• _Exercise_: Which lines run from the one containing "912x416 pixels. At" to the end of the material below? Copy them exactly, pictures excluded.

• _Dataset excerpts_:
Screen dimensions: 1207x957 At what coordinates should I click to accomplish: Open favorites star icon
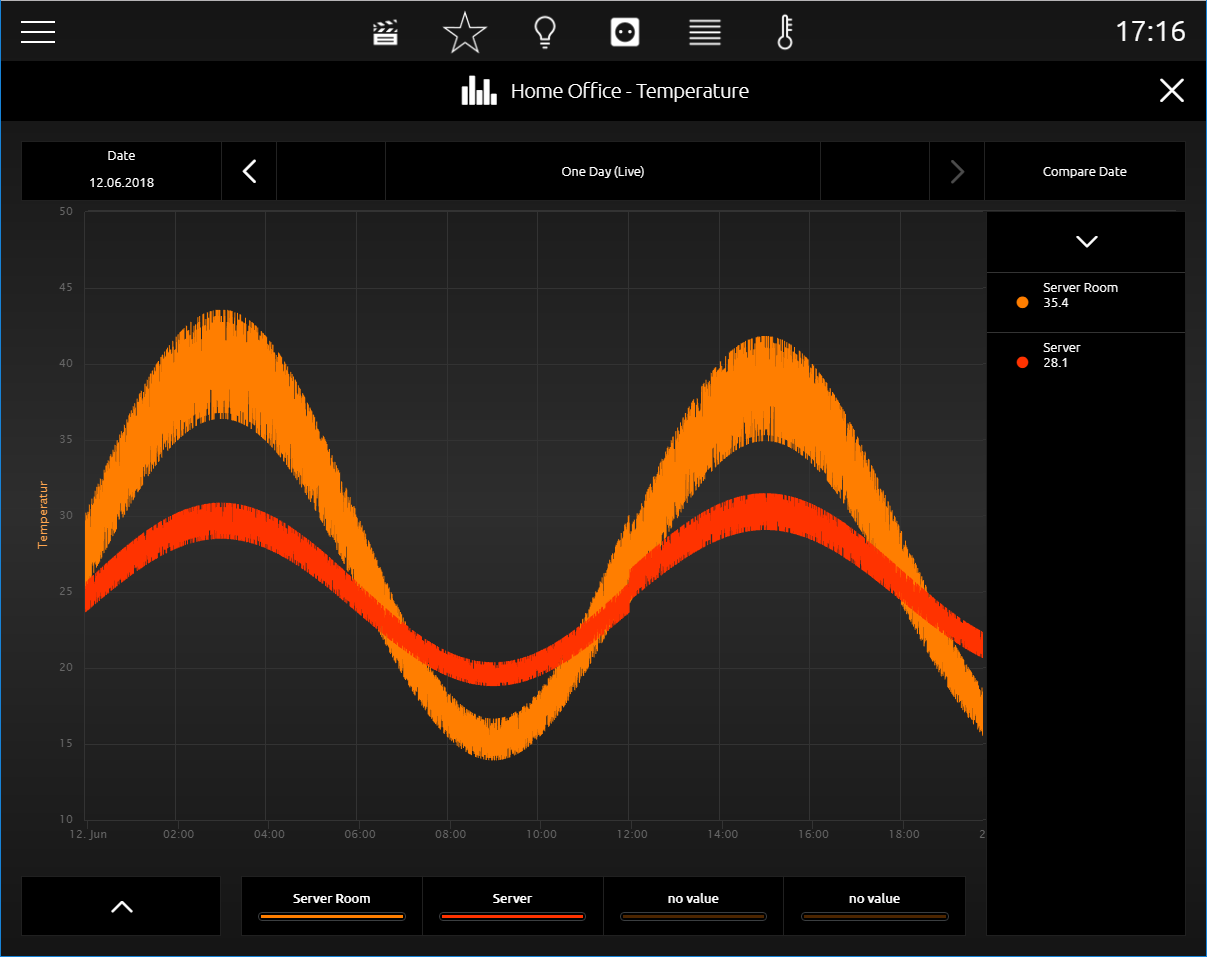[465, 33]
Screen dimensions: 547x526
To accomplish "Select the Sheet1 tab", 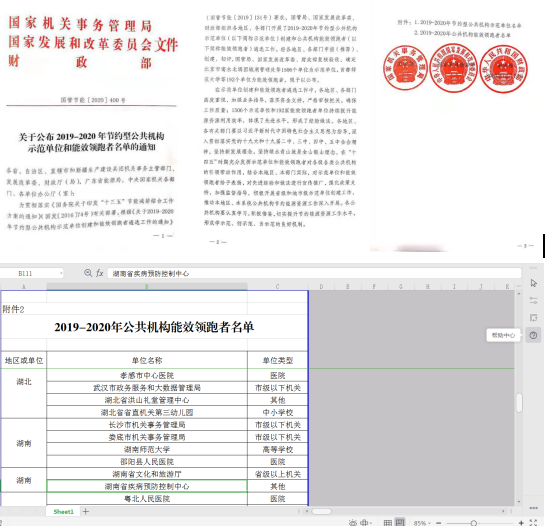I will tap(63, 512).
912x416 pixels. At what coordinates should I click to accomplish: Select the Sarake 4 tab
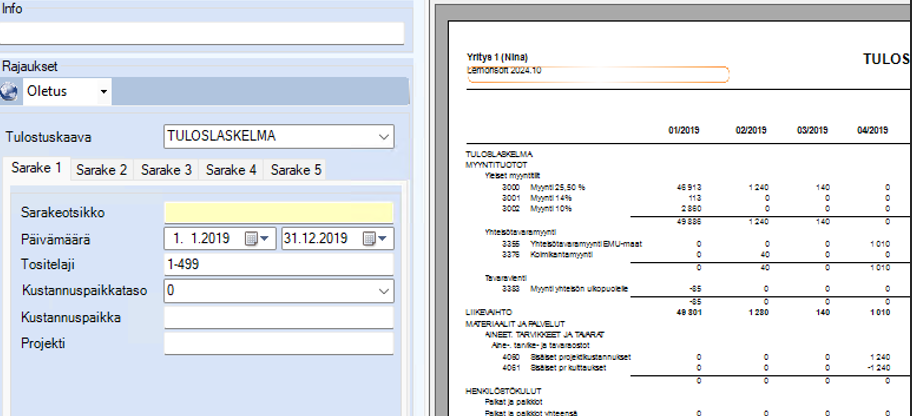point(231,170)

• _Worked solution_:
912x416 pixels. At what coordinates should I click to accomplish: Select the Sarake 4 tab
point(231,170)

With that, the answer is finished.